+++ Exercise data

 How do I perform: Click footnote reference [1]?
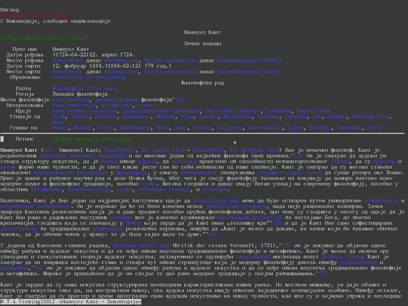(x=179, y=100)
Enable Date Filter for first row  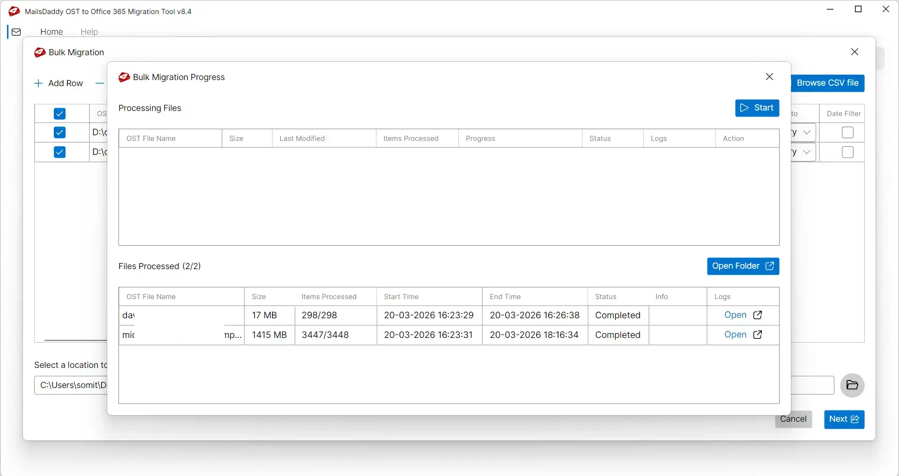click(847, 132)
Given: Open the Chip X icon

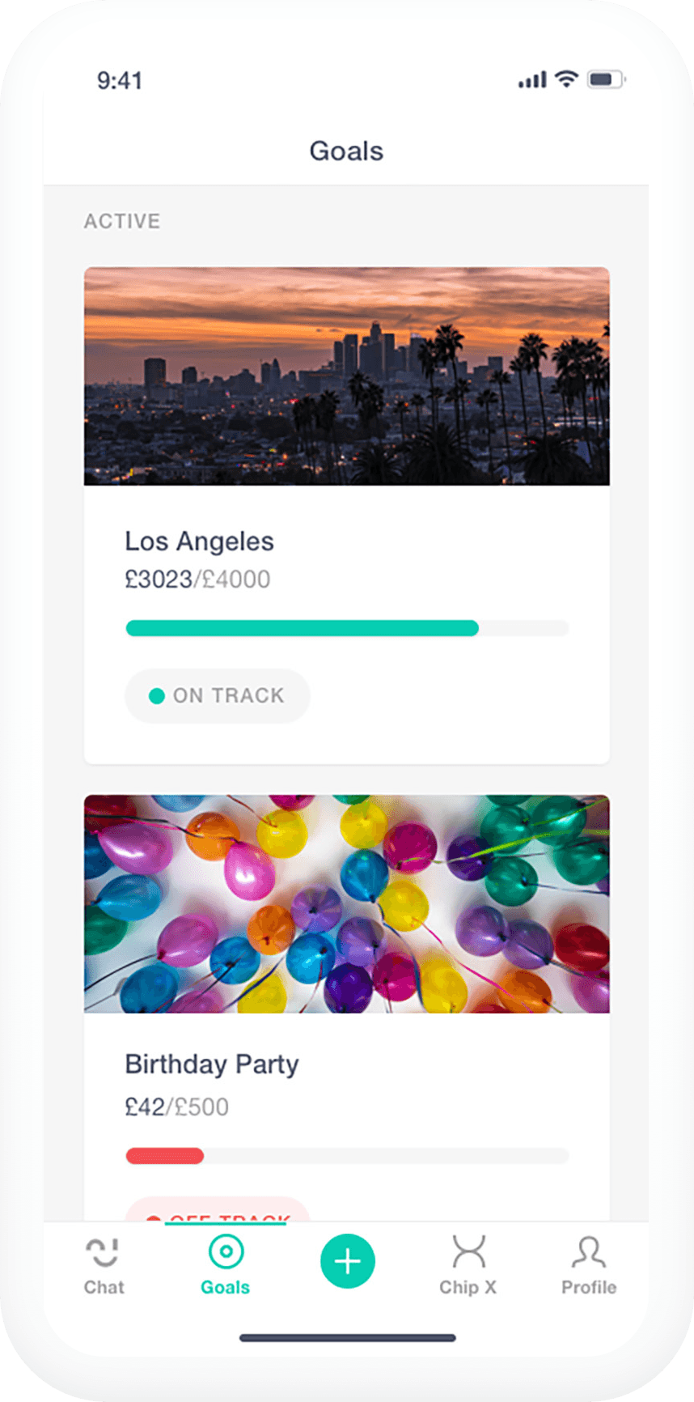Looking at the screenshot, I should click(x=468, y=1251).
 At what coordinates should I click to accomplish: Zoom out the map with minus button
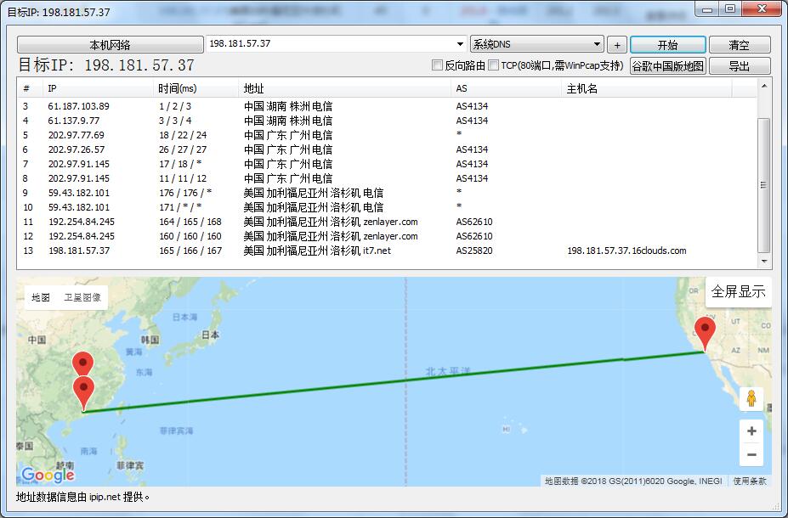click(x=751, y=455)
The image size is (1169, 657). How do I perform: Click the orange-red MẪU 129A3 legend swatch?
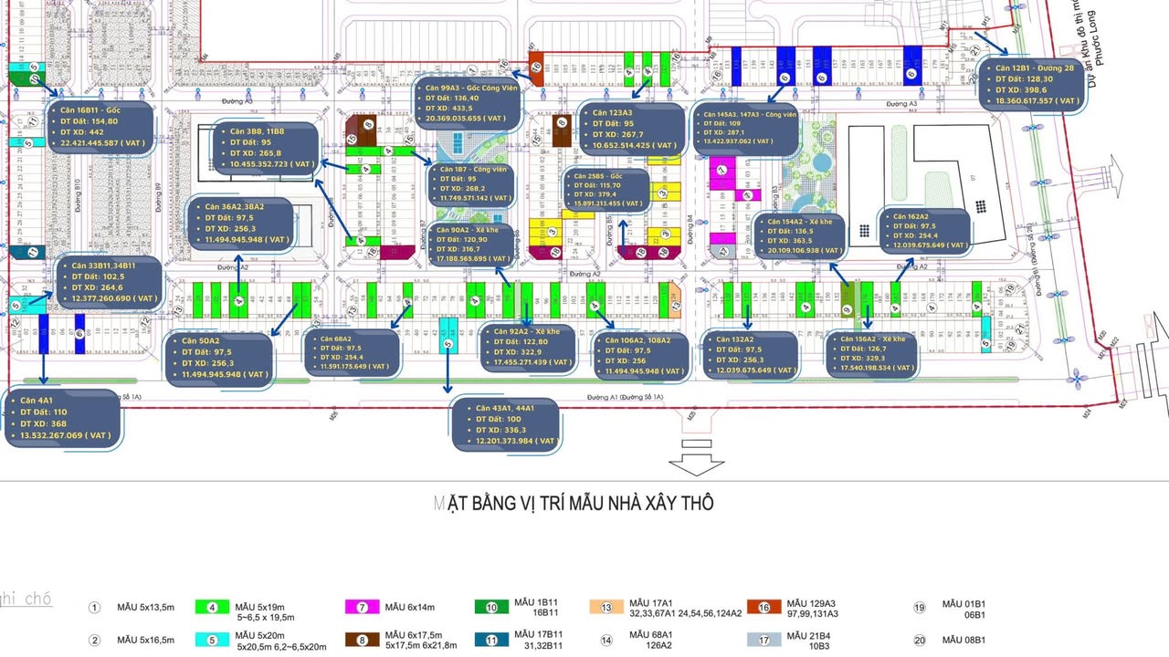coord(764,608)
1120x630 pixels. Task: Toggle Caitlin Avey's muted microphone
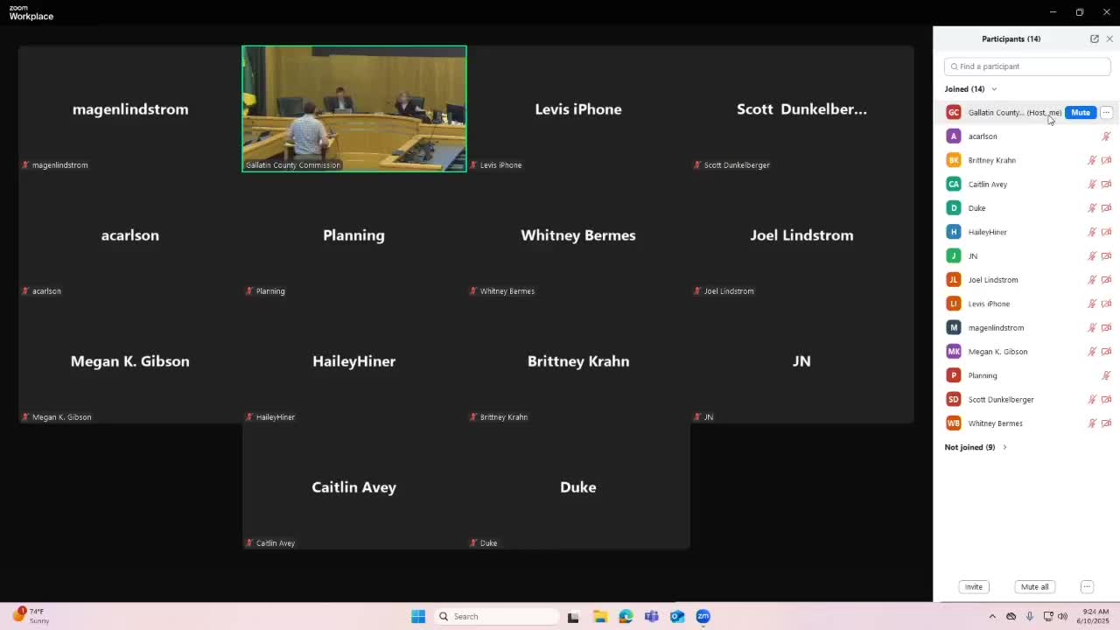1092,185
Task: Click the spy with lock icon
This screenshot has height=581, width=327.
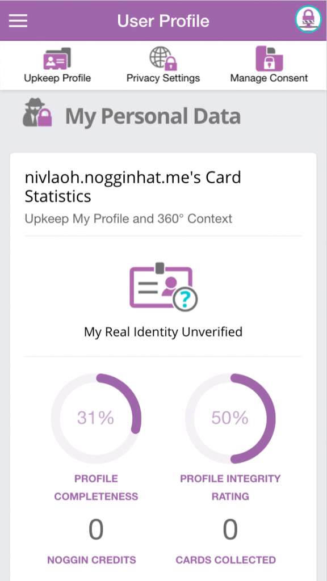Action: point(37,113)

++++++

# [Task to carry out]
Could you write out exactly the lines running from the one with "Given: Open the Chip X icon" through the last line of the data above, both ends kept, and omit any picture?

# [Task answer]
Given: Open the Chip X icon

Looking at the screenshot, I should click(x=468, y=1251).
 At what coordinates should I click to accomplish: Zoom out the map with minus button
click(x=751, y=455)
The image size is (1169, 657). How do I perform: Click the orange-red MẪU 129A3 legend swatch?
coord(764,608)
1120x630 pixels. Task: Toggle Caitlin Avey's muted microphone
1092,185
Task: Click the spy with lock icon
This screenshot has height=581, width=327.
Action: point(37,113)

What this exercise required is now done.